Please answer these questions about the Liverpool–Manchester City preview below:
1. How many minutes of football will still be left to play this season after today's game?
2. How large will the gap between Liverpool and Manchester City be at the end of the day if Liverpool win?
3. Which two clubs in the chasing pack does the preview name?

▶ **Document passage**
◆ ◆ ◆ ◆ ◆

Is today’s game between Liverpool and Manchester City going to decide the destiny of the league title? Nope. That’s crazy talk.
Whatever happens today there will still be another 2,340 minutes of football to be played this season and, when you consider VAR will be involved in those minutes, absolutely anything can, and probably will, happen.
However, there is no getting away from the fact that this is almost the perfect example of what constitutes a ‘six-pointer’ game.
If Liverpool win this afternoon the gap between them and their opponents at the end of the day will be a rather daunting (but still not insurmountable) nine points. Lose, however, and it will be down to three, a gap Manchester City will be confident of chasing down over the next 26 matches.
Of course the other thing a Liverpool defeat would do is open up the title race to the rest of the chasing pack, especially Chelsea and Leicester. They could both find themselves within a couple of wins of top place by the end of the day.

◆ ◆ ◆ ◆ ◆

▶ **Source data**

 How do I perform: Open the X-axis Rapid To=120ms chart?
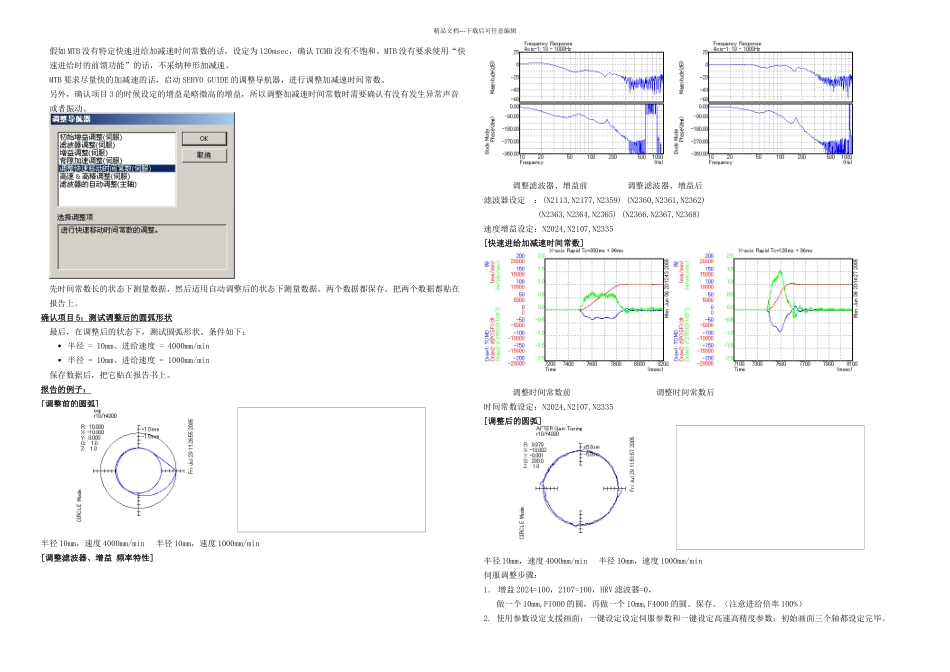pos(766,310)
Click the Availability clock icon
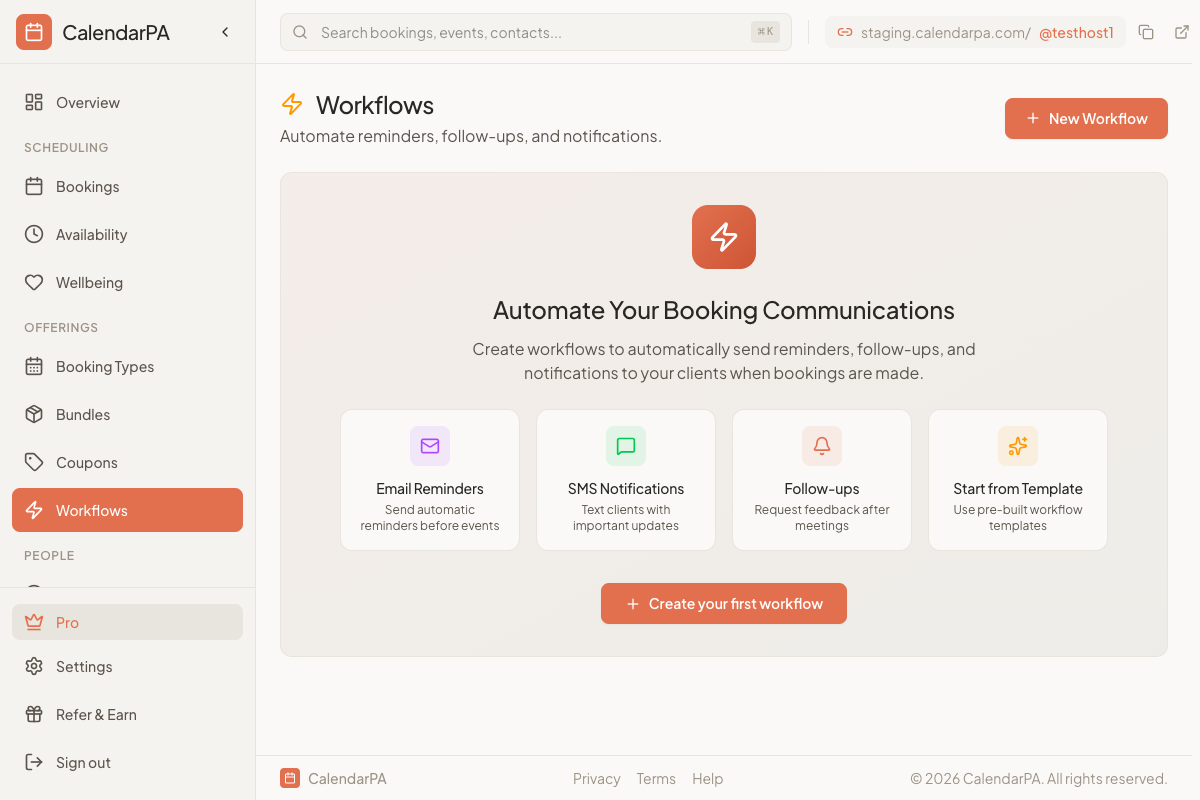The width and height of the screenshot is (1200, 800). tap(33, 234)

◆ ◆ ◆ ◆ ◆

▶ **Response for this exercise**
1. 2,340 minutes.
2. Nine points.
3. Chelsea and Leicester.